Slashdot Mirror


Null References, the Billion Dollar Mistake

jonr writes "'I call it my billion-dollar mistake. It was the invention of the null reference in 1965. At that time, I was designing the first comprehensive type system for references in an object oriented language (ALGOL W). My goal was to ensure that all use of references should be absolutely safe, with checking performed automatically by the compiler. But I couldn't resist the temptation to put in a null reference, simply because it was so easy to implement. This has led to innumerable errors, vulnerabilities, and system crashes, which have probably caused a billion dollars of pain and damage in the last forty years. In recent years, a number of program analysers like PREfix and PREfast in Microsoft have been used to check references, and give warnings if there is a risk they may be non-null. More recent programming languages like Spec# have introduced declarations for non-null references. This is the solution, which I rejected in 1965.' This is an abstract from Tony Hoare Presentation on QCon. I'm raised on C-style programming languages, and have always used null pointers/references, but I am having trouble of grokking null-reference free language. Is there a good reading out there that explains this?"

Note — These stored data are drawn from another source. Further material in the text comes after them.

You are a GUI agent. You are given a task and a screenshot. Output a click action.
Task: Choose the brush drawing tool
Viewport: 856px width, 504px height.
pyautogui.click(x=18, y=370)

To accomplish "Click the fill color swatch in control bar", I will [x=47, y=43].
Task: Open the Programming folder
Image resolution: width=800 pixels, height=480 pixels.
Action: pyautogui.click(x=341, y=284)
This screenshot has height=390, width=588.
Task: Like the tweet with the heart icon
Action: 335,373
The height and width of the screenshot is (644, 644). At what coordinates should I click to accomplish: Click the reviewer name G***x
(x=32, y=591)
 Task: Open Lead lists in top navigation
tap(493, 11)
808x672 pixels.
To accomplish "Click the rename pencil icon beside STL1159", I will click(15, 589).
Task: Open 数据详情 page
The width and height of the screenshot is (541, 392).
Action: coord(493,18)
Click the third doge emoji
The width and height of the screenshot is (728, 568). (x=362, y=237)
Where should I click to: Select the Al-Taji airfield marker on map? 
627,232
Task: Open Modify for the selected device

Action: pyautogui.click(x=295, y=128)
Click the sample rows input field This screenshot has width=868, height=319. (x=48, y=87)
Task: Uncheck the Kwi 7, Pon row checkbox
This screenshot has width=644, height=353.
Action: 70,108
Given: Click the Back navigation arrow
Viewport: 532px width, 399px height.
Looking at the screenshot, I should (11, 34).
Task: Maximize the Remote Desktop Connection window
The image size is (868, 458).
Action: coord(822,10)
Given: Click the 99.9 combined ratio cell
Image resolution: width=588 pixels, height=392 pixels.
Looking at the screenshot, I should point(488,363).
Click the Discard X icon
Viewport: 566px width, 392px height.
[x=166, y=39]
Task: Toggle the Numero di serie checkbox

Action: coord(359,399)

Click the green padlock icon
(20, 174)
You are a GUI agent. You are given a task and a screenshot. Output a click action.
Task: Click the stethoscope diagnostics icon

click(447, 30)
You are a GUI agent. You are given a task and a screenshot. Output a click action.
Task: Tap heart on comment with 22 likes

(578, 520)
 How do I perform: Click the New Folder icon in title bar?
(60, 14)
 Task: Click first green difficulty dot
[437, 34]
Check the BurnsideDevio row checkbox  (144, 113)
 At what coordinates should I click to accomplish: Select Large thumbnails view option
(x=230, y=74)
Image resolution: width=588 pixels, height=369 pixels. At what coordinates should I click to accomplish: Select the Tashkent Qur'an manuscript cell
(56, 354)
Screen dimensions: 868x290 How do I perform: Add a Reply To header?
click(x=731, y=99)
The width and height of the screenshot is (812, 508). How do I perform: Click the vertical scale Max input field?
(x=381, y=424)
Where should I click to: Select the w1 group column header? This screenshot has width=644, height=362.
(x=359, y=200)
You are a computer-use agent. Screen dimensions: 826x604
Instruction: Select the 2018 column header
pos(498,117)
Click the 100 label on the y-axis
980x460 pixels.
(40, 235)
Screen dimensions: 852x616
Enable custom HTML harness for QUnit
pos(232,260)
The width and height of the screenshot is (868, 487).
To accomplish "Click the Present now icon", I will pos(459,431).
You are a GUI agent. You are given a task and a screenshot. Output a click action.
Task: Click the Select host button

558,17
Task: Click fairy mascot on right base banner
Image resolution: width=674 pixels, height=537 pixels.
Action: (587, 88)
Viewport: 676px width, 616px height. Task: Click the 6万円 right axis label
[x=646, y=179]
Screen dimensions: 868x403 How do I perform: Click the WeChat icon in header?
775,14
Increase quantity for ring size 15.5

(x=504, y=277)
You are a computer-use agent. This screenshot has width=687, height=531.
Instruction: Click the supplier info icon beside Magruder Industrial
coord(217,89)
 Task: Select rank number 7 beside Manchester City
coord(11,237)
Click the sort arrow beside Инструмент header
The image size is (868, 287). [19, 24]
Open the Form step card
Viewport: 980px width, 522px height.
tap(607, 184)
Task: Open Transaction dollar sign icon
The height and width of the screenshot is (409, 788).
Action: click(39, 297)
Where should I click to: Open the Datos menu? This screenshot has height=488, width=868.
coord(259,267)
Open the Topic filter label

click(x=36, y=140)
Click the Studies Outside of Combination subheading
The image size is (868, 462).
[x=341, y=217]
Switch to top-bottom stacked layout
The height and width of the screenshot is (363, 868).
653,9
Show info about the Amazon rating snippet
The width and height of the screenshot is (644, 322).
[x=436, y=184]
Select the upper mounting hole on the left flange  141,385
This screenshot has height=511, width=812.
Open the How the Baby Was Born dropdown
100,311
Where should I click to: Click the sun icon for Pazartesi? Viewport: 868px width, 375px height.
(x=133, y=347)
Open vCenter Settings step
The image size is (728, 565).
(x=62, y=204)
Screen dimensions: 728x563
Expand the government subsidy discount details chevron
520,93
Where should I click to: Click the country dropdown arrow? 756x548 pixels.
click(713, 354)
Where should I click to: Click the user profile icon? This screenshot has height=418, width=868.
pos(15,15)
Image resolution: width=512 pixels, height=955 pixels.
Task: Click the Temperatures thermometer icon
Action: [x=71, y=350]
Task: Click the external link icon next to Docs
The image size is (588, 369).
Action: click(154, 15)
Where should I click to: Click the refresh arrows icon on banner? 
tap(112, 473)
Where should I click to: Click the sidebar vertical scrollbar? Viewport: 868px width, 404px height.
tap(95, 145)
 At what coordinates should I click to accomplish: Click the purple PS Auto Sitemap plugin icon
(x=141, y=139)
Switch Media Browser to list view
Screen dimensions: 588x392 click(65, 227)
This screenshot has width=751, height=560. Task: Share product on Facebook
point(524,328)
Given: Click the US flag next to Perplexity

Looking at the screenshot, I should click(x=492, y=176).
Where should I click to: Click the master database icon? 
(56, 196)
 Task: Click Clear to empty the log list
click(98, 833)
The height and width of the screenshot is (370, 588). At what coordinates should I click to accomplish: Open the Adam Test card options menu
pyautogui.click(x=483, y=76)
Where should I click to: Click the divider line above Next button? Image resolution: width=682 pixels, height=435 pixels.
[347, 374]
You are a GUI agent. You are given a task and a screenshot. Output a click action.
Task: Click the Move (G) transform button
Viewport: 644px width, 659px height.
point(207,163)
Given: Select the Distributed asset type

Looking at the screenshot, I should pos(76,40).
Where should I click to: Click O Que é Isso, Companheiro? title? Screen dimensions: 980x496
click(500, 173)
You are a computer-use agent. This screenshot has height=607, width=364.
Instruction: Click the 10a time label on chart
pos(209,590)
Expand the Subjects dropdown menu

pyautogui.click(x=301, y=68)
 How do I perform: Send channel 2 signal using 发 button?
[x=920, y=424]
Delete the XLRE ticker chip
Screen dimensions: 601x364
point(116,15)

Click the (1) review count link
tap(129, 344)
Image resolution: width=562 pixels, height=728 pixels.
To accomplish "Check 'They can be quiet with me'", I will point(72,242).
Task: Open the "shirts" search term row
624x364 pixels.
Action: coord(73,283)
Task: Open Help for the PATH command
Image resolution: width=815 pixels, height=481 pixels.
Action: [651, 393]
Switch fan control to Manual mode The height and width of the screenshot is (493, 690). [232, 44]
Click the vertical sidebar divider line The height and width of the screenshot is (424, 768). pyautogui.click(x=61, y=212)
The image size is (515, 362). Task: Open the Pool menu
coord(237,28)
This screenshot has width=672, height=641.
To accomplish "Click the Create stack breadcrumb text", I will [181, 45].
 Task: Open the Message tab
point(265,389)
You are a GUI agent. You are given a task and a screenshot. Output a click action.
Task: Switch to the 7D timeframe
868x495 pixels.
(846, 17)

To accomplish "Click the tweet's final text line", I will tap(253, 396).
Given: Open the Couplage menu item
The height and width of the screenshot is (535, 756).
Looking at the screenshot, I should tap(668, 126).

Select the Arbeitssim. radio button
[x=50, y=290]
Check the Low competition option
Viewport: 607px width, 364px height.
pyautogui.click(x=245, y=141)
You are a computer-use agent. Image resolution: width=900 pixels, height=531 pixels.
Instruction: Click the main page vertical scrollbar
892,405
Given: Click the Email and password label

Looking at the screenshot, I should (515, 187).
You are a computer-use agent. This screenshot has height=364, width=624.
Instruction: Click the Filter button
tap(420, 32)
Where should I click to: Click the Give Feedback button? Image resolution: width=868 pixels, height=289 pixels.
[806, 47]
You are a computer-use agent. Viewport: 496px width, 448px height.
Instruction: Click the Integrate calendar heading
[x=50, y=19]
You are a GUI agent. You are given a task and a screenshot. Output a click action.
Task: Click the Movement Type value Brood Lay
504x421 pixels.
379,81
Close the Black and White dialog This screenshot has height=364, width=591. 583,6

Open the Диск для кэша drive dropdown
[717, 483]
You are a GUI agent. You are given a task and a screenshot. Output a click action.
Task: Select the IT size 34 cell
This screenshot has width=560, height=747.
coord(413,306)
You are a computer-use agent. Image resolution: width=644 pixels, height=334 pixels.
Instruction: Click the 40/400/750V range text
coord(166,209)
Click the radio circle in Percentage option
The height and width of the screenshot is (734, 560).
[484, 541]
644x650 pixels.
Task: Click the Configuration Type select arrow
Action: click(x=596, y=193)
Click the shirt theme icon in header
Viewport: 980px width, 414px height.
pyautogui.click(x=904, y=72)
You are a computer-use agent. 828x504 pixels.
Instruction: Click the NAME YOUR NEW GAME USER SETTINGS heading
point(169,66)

13 of 612 comments (clear)

  1. Re:20 second explanation by MattRog · · Score: 5, Informative

    "Obviously the best way of accomplishing such a database is to denormalize any value that might be null"

    That's normalizing -- the table in this example is de-normalized

    --

    Thanks,
    --
    Matt
  2. Re:There was a bigger mistake: by RetroGeek · · Score: 3, Informative

    A null terminated String is a misnomer. It is actually an array of chars which uses a special character to signify its upper boundary. So that a second variable is not needed to hold the upper boundary. Zero was chosen by K&R.

    In some languages, a String is an object, and the object holds the upper boundary, so a terminator flag is not required.

    --

    - - - - - - - - - - -
    I am a programmer. I am paid to produce syntax not grammar. Deal with it.
  3. Algebraic data types by Sneftel · · Score: 4, Informative

    The concept of "no null references" would be very limiting in a language without algebraic datatypes. You can think of null references as a sort of teeny limited braindead algebraic data type, actually. I get the feeling that much of the incredulity here stems from the posters not being familiar with languages that support them. If this describes you, check out Haskell and OCaML! They're the sort of languages that make you a better programmer no matter what language you're using.

    --
    The opinions stated herein do not necessarily represent those of anybody at all. Deal with it.
  4. Re:There was a bigger mistake: by Panaflex · · Score: 4, Informative

    Which comes from Pascal - which has always had the length at the beginning. Hence why pascal strings always had limits.

    --
    I said no... but I missed and it came out yes.
  5. Re:20 second explanation by AKAImBatman · · Score: 4, Informative

    doesn't NULL in SQL represent "unknown", which is something entirely different that a NULL reference

    No. NULL in SQL represents an absence of data. Which is occasionally used to cover for unknown values. However, NULL is a piece of data that says there is an absence of data. Which is incorrect. Absence of data means that it doesn't exist. Therefore, nothing should exist in its place.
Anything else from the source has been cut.